__To do__. Give the number of lines in the entries that contain "Given". State only the count.

**** Material provided

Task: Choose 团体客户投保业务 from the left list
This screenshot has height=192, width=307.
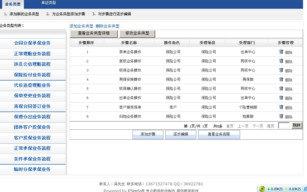Action: coord(33,127)
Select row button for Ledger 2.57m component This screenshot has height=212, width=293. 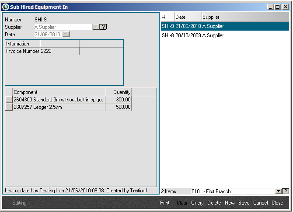9,108
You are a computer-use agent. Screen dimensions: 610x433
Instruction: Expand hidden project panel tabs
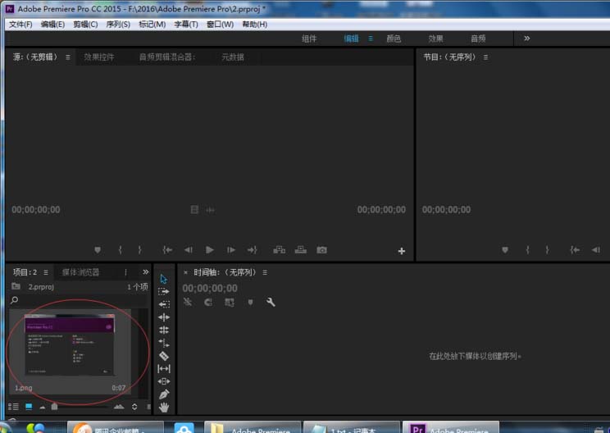tap(146, 271)
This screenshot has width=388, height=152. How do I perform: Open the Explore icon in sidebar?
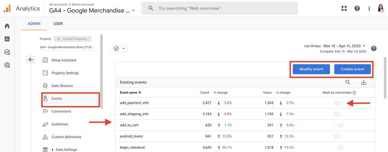[x=7, y=52]
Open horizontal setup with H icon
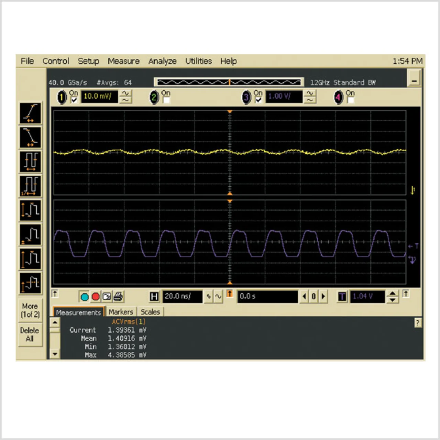 coord(154,296)
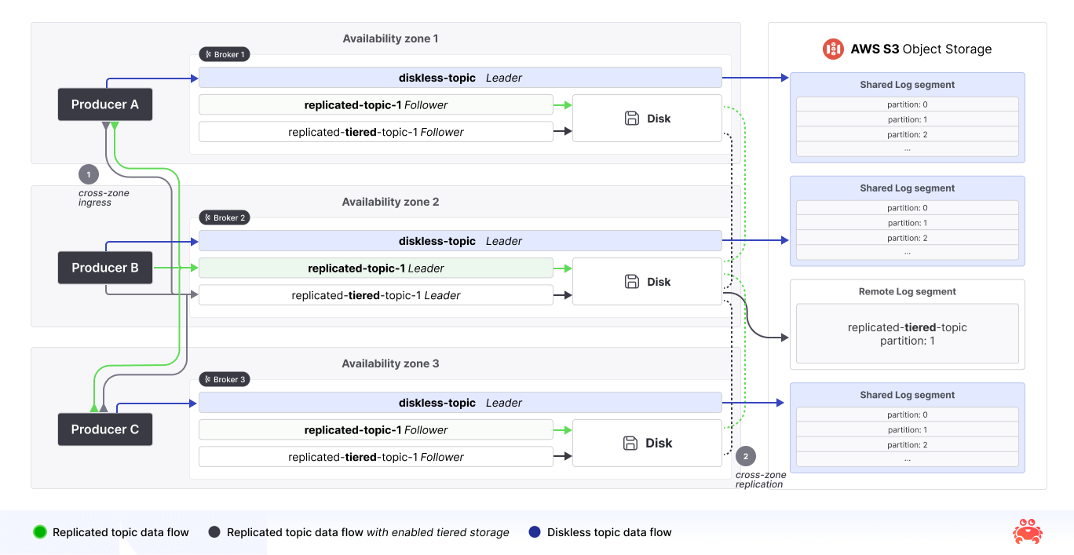Select the Producer C box
1074x555 pixels.
[x=104, y=429]
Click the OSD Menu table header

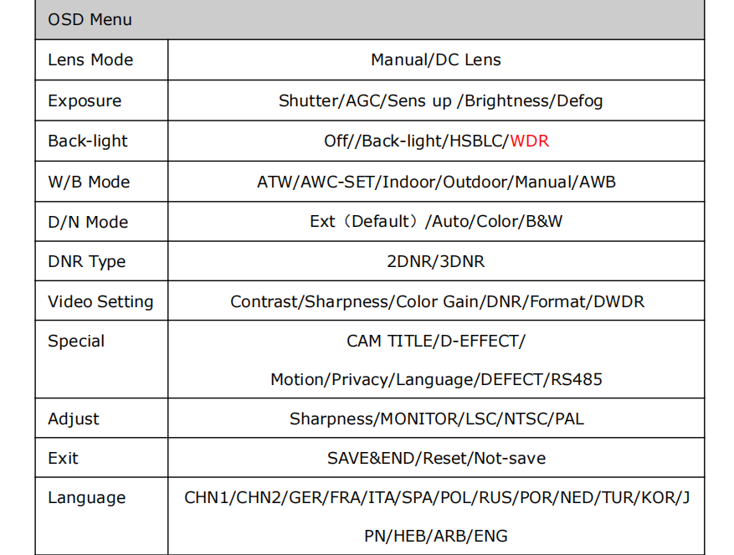[90, 20]
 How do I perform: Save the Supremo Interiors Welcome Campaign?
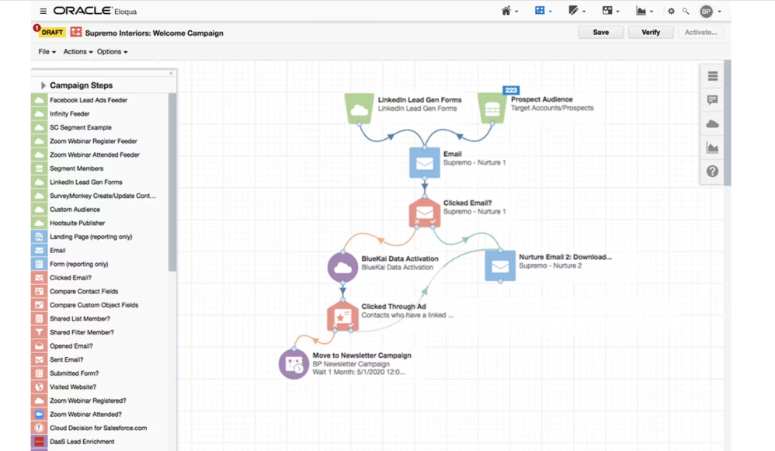pos(601,32)
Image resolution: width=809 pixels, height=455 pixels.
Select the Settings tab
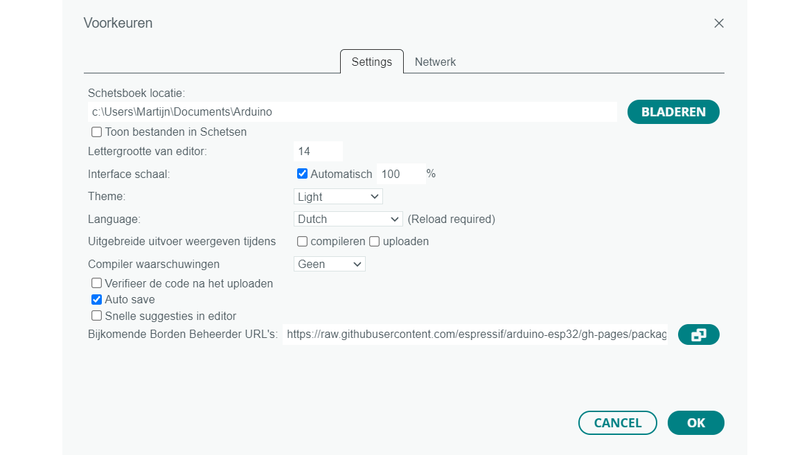pos(371,62)
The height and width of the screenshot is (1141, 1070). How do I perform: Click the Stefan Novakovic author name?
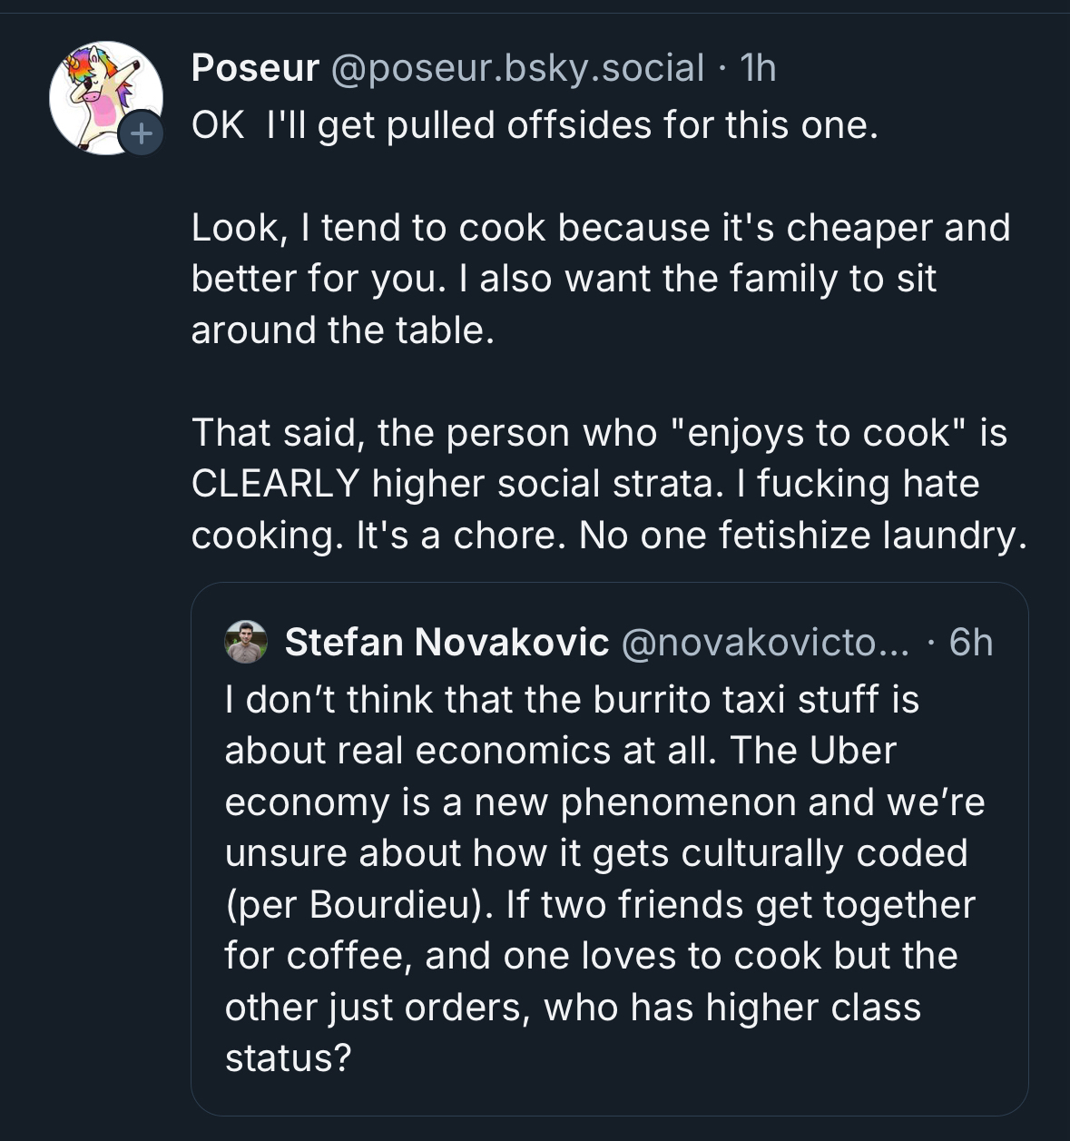447,643
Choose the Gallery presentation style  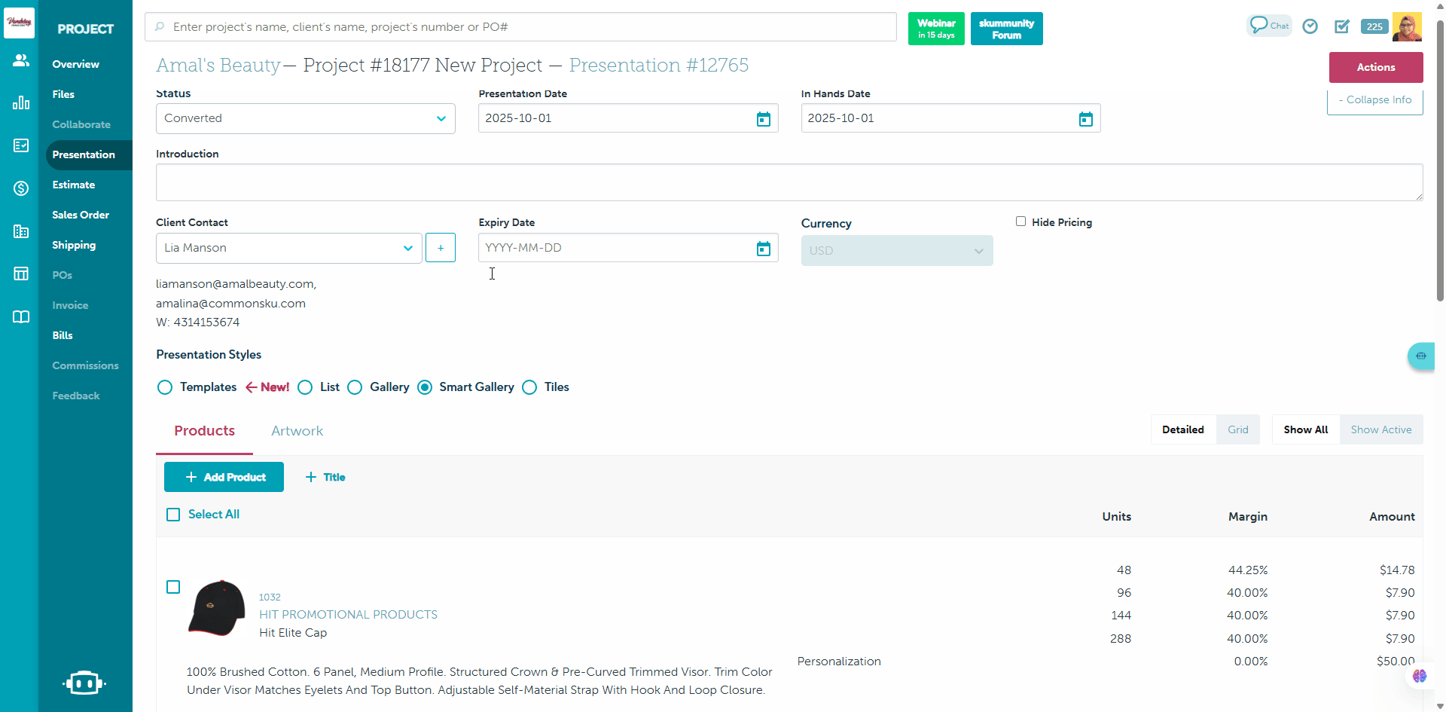tap(355, 387)
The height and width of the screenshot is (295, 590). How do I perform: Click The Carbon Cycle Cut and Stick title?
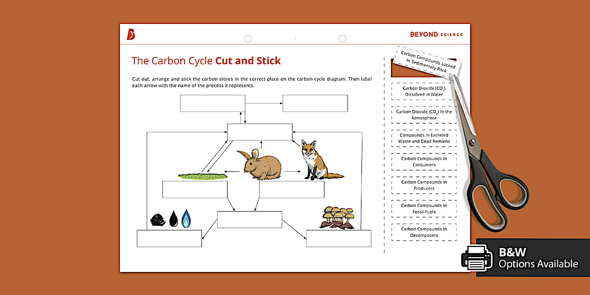tap(206, 61)
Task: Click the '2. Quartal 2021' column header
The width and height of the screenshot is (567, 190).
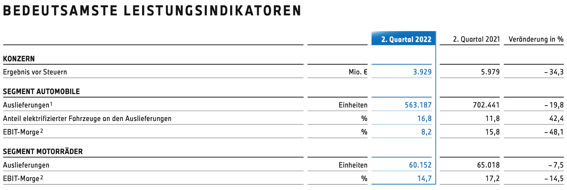Action: (476, 39)
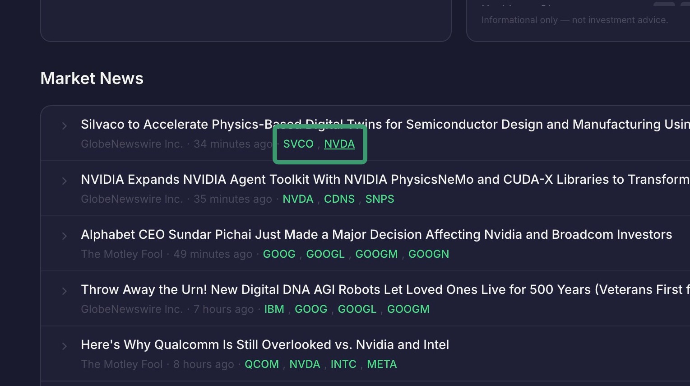Click the GOOGM ticker in Pichai article
690x386 pixels.
coord(376,254)
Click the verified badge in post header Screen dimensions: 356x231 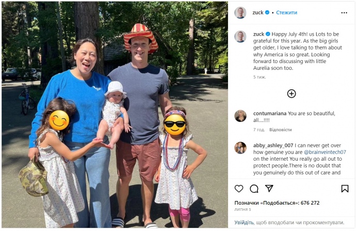coord(267,12)
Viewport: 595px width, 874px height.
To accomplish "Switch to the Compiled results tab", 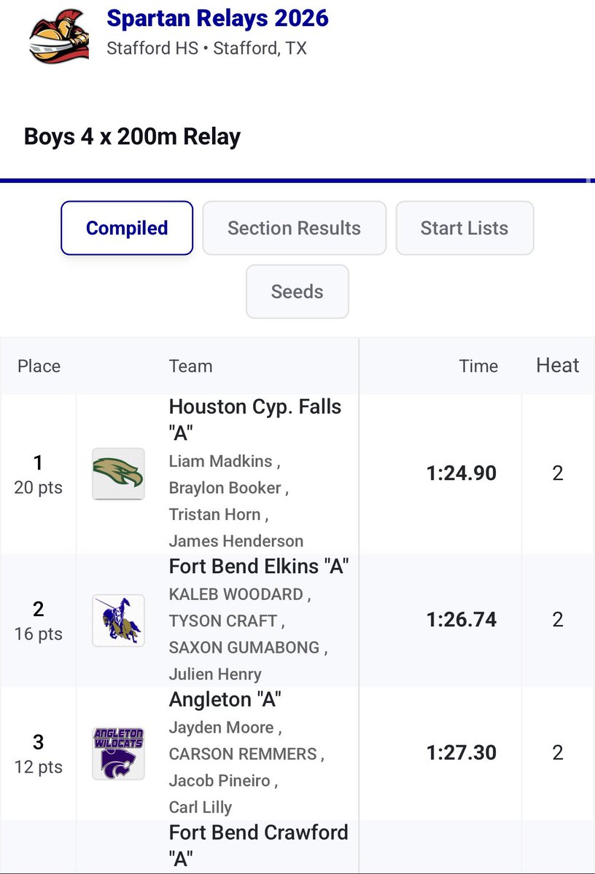I will point(127,228).
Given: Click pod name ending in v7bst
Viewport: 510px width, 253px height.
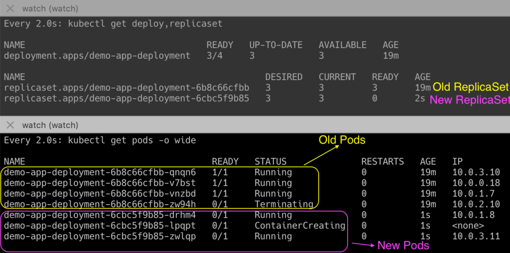Looking at the screenshot, I should [x=100, y=183].
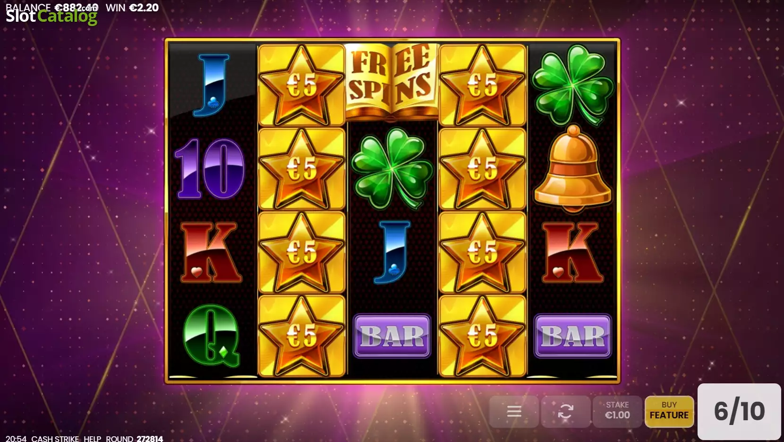Click the blue J at top-left reel
The height and width of the screenshot is (442, 784).
pos(211,85)
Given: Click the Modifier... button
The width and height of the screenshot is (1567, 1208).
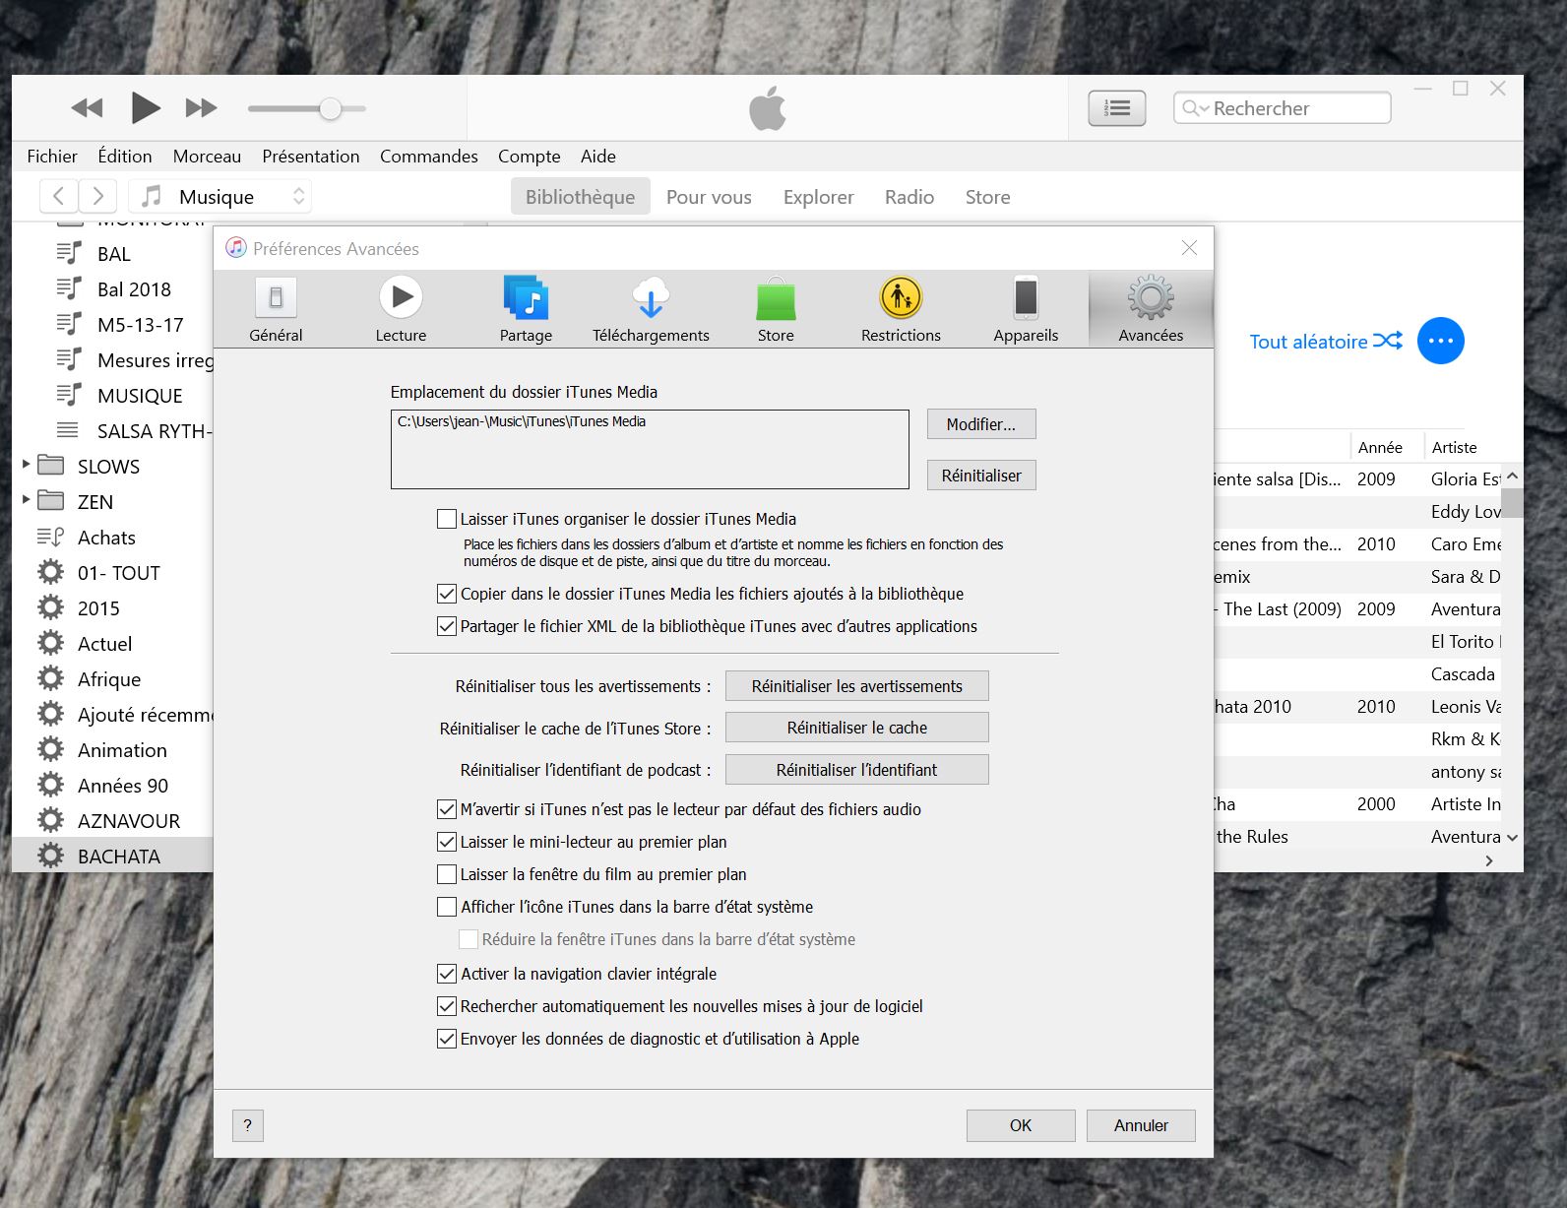Looking at the screenshot, I should coord(980,424).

********

__Result for this exercise__. 2